### WHAT YOU NEED TO DO
Repeat every row below verbatim.

BEGIN

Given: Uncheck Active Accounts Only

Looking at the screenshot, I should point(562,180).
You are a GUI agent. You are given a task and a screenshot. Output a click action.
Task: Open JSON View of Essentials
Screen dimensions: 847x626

END

### REPLY TO THE EXERCISE
Given: Uncheck Active Accounts Only

Looking at the screenshot, I should point(562,180).
You are a GUI agent. You are given a task and a screenshot. Output a click action.
Task: Open JSON View of Essentials
Screen dimensions: 847x626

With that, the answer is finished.